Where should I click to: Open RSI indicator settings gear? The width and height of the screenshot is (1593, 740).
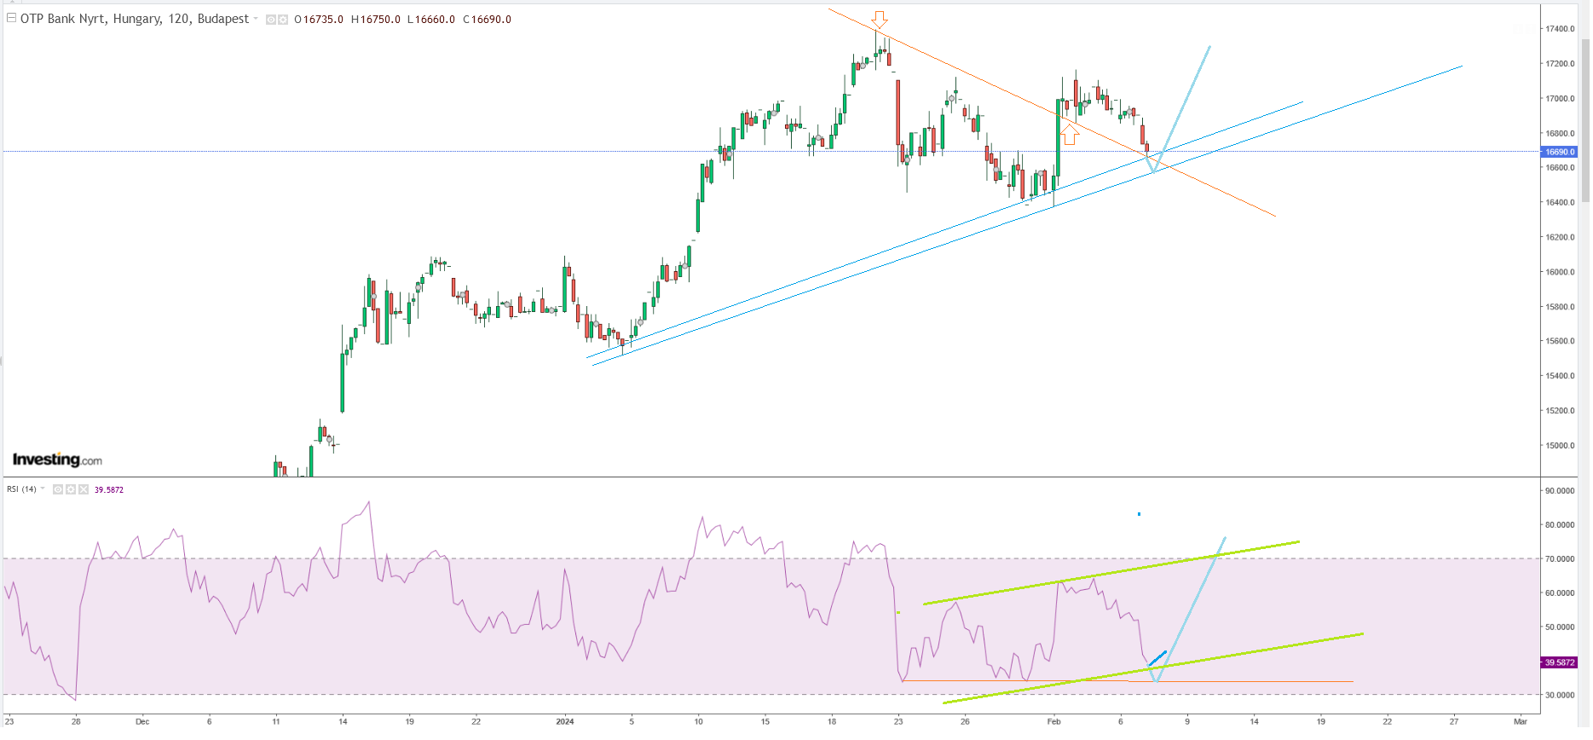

--

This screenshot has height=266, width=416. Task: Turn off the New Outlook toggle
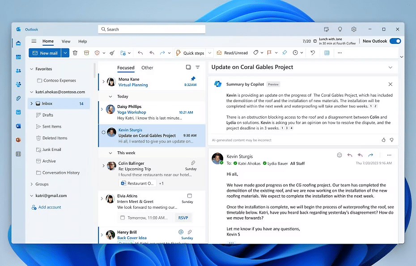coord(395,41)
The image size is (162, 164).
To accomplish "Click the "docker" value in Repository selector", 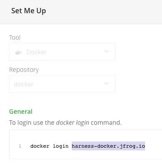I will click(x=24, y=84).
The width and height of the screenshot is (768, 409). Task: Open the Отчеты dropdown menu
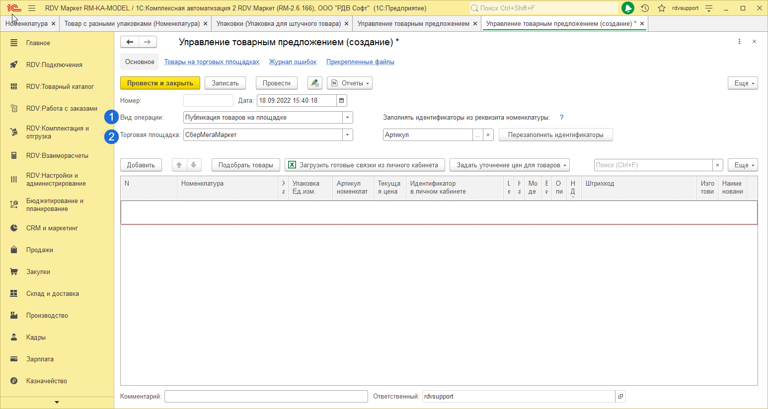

Task brief
Only lines with the word "Open" count here; copy every one from the records.

Solution below
Where should I click to: Open RSI indicator settings gear? The width and height of the screenshot is (1593, 740).
The width and height of the screenshot is (768, 409). Task: Open the Отчеты dropdown menu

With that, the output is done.